Kara Taşıtları İmalatı
İSO Meslek Komitesi Üyesi Berç Darçin Kara Taşıtları İmalatı konulu sunumuyla ambalaj atıkları konusuna değindi. Darçin, “Ambalaj atıkları ticari meta niteliği taşımaktadır. Son yıllarda bu atıkların toplanması, bertarafı ve değerlendirmesi konusunda bir hizmet sektörü oluşmuştur. Toplanan ambalaj atıkları geri kazanım tesislerinde değerlendirilmelidir. Bu alandaki hizmet kuruluşları Bakanlıkça de belgelenmiş bulunmaktadır. Ambalaj atıklarının kaynakta ayrı toplanması ve geri kazanımı konusunda sistem oturmuş ve her gün iyileşmekteyken, 2011 yılında Danıştay’a açılan davanın Kasım 2013 tarihli kararına istinaden ambalaj atıklarının belediyelere bedelsiz verilmesi gerekliliği sorunlara neden olmaktadır” dedi.
Deniz Taşıtları İmalatı
38. Grup Meslek Komitesi Başkanı İlhan Bayrak Deniz Taşıtları İmalatı konulu sunumunda Tuzla tersaneler bölgesinden bahsederek Ulaştırma, Denizcilik ve Haberleşme Bakanlığı ile birlikte yürütülen çalışmaları aktardı ve bu çalışmaların onay sürecinde olduğunu söyledi. Bayrak, “Tersane toplam metrekare alanında sözleşme alanının dışında sınırları aşan bir genişleme olmadığına göre çelik işleme kapasitesi de bu anlamda değişmeyecektir. Sanayi Odası da tersane kapasitesini tespit ederken tersanenin toplam metrekare alanına göre yıllık azami çelik işleme kapasitesini belirlemektedir.
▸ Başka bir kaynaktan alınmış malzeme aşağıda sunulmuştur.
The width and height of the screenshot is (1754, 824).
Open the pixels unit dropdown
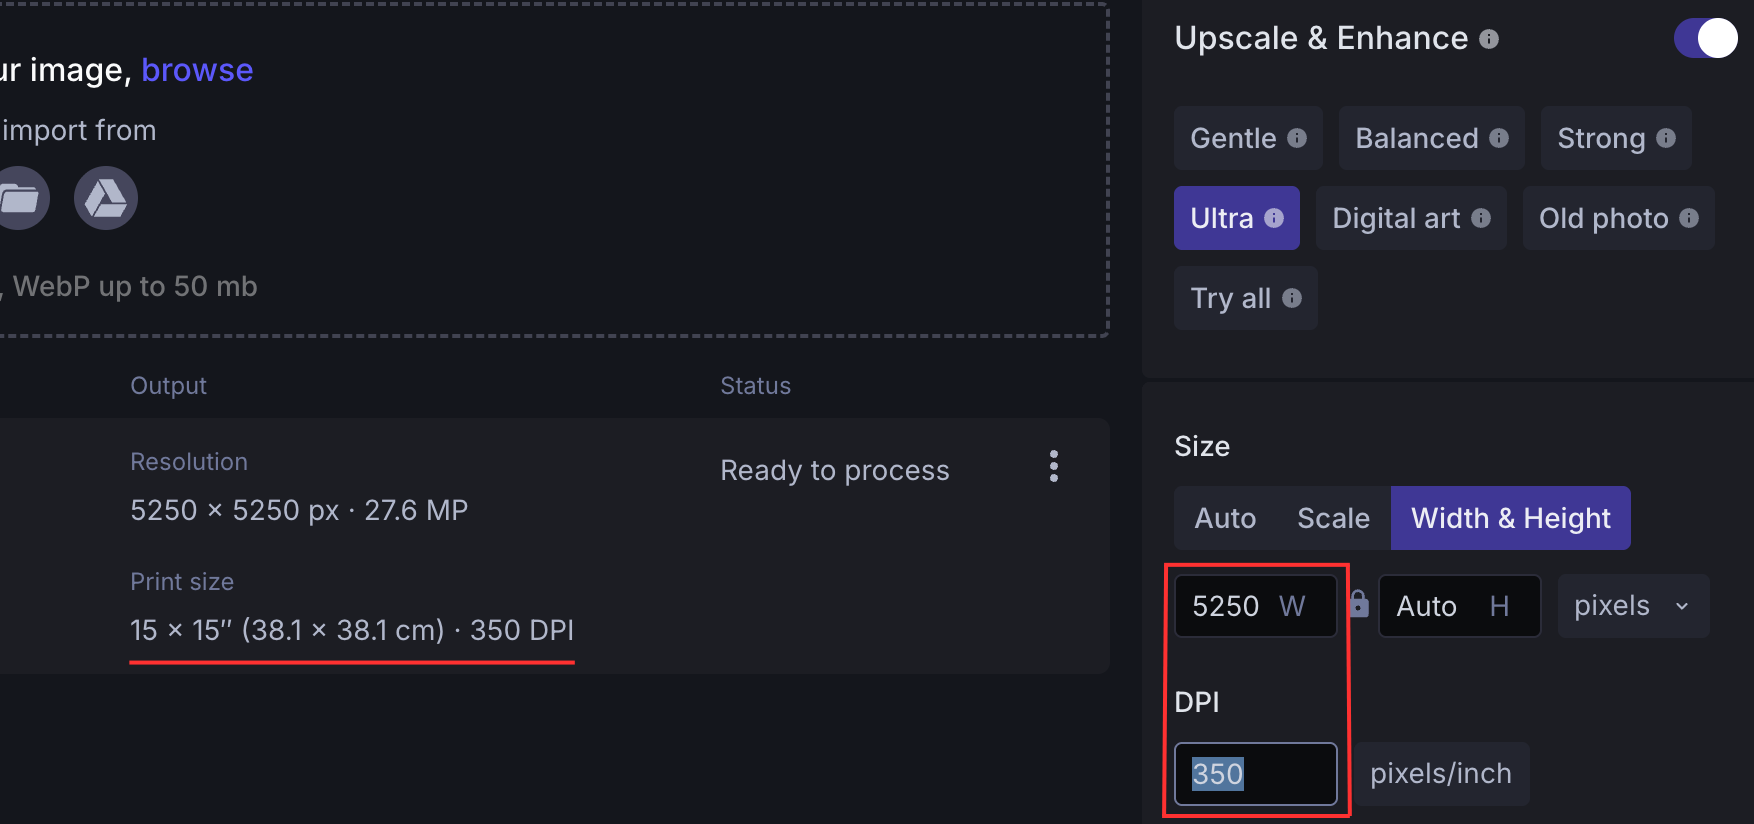(1632, 605)

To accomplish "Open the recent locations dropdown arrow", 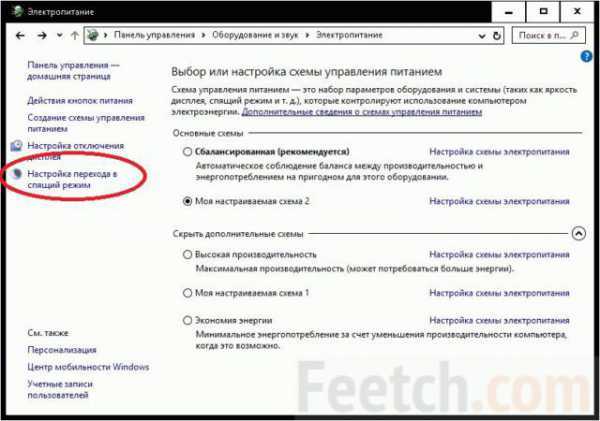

Yıllık çelik işleme kapasitesi tersane alanına bağlı olarak düzenlenip bu alan arttırılmadığı sürece bir kapasite artışı olarak değerlendirilmemeli ve kapsam dışı olarak nitelendirilen bu tesislere ek yükümlülük getirilmemelidir” şeklinde konuştu.